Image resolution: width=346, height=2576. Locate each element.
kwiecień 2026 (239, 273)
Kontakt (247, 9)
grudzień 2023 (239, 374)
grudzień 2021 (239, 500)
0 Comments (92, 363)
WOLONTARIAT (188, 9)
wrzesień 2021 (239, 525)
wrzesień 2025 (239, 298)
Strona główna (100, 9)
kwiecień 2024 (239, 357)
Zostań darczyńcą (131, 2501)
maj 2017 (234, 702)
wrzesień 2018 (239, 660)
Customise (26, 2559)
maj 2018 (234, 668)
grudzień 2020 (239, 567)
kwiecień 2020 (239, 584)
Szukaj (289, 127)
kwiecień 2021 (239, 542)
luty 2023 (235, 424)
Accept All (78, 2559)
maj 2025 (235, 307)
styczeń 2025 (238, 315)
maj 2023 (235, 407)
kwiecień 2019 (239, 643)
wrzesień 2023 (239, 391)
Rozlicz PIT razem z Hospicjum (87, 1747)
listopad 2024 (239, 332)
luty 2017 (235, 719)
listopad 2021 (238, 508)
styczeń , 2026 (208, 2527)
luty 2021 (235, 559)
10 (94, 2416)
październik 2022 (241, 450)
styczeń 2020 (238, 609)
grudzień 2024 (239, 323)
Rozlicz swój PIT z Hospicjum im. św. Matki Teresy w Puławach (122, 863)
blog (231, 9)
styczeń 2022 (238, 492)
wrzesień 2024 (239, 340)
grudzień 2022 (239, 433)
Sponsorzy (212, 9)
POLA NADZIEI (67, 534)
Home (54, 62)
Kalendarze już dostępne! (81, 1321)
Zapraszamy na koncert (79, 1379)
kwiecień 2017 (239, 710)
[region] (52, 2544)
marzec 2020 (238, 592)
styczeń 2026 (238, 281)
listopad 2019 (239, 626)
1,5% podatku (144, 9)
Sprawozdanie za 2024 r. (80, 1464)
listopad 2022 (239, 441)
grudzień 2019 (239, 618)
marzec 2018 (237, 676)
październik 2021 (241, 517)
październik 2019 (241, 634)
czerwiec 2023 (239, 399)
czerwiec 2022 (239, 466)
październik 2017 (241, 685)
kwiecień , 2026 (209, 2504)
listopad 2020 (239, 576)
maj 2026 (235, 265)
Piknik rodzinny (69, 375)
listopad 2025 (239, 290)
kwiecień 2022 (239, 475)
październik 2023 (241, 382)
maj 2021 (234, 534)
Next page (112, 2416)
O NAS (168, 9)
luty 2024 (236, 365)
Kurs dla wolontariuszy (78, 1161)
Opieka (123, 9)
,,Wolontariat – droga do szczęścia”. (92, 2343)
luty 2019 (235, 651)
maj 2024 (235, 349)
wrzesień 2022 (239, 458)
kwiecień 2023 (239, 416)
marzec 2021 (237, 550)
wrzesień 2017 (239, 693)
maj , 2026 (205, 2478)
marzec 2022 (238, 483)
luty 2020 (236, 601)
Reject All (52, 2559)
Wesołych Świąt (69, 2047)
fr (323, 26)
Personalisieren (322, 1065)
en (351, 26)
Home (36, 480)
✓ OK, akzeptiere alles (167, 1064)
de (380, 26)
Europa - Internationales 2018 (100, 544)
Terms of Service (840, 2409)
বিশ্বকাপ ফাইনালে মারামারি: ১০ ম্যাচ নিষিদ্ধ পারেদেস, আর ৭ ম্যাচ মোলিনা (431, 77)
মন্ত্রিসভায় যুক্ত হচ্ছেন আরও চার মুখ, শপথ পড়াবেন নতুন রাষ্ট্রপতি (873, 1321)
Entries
________________________
Copy exactly the lines that run from the one with "Kalendarze już dostępne! (81, 1321)" to the last line of the material, including both.

Kalendarze już dostępne! (81, 1321)
Zapraszamy na koncert (79, 1379)
kwiecień 2017 (239, 710)
[region] (52, 2544)
marzec 2020 (238, 592)
styczeń 2026 (238, 281)
listopad 2019 (239, 626)
1,5% podatku (144, 9)
Sprawozdanie za 2024 r. (80, 1464)
listopad 2022 (239, 441)
grudzień 2019 (239, 618)
marzec 2018 (237, 676)
październik 2021 (241, 517)
październik 2019 (241, 634)
czerwiec 2023 (239, 399)
czerwiec 2022 (239, 466)
październik 2017 (241, 685)
kwiecień , 2026 (209, 2504)
listopad 2020 (239, 576)
maj 2026 (235, 265)
Piknik rodzinny (69, 375)
listopad 2025 (239, 290)
kwiecień 2022 (239, 475)
październik 2023 (241, 382)
maj 2021 (234, 534)
Next page (112, 2416)
O NAS (168, 9)
luty 2024 (236, 365)
Kurs dla wolontariuszy (78, 1161)
Opieka (123, 9)
,,Wolontariat – droga do szczęścia”. (92, 2343)
luty 2019 (235, 651)
maj 2024 (235, 349)
wrzesień 2022 (239, 458)
kwiecień 2023 (239, 416)
marzec 2021 (237, 550)
wrzesień 2017 (239, 693)
maj , 2026 (205, 2478)
marzec 2022 (238, 483)
luty 2020 (236, 601)
Reject All (52, 2559)
Wesołych Świąt (69, 2047)
fr (323, 26)
Personalisieren (322, 1065)
en (351, 26)
Home (36, 480)
✓ OK, akzeptiere alles (167, 1064)
de (380, 26)
Europa - Internationales 2018 (100, 544)
Terms of Service (840, 2409)
বিশ্বকাপ ফাইনালে মারামারি: ১০ ম্যাচ নিষিদ্ধ পারেদেস, আর ৭ ম্যাচ মোলিনা (431, 77)
মন্ত্রিসভায় যুক্ত হচ্ছেন আরও চার মুখ, শপথ পড়াবেন নতুন রাষ্ট্রপতি (873, 1321)
Entries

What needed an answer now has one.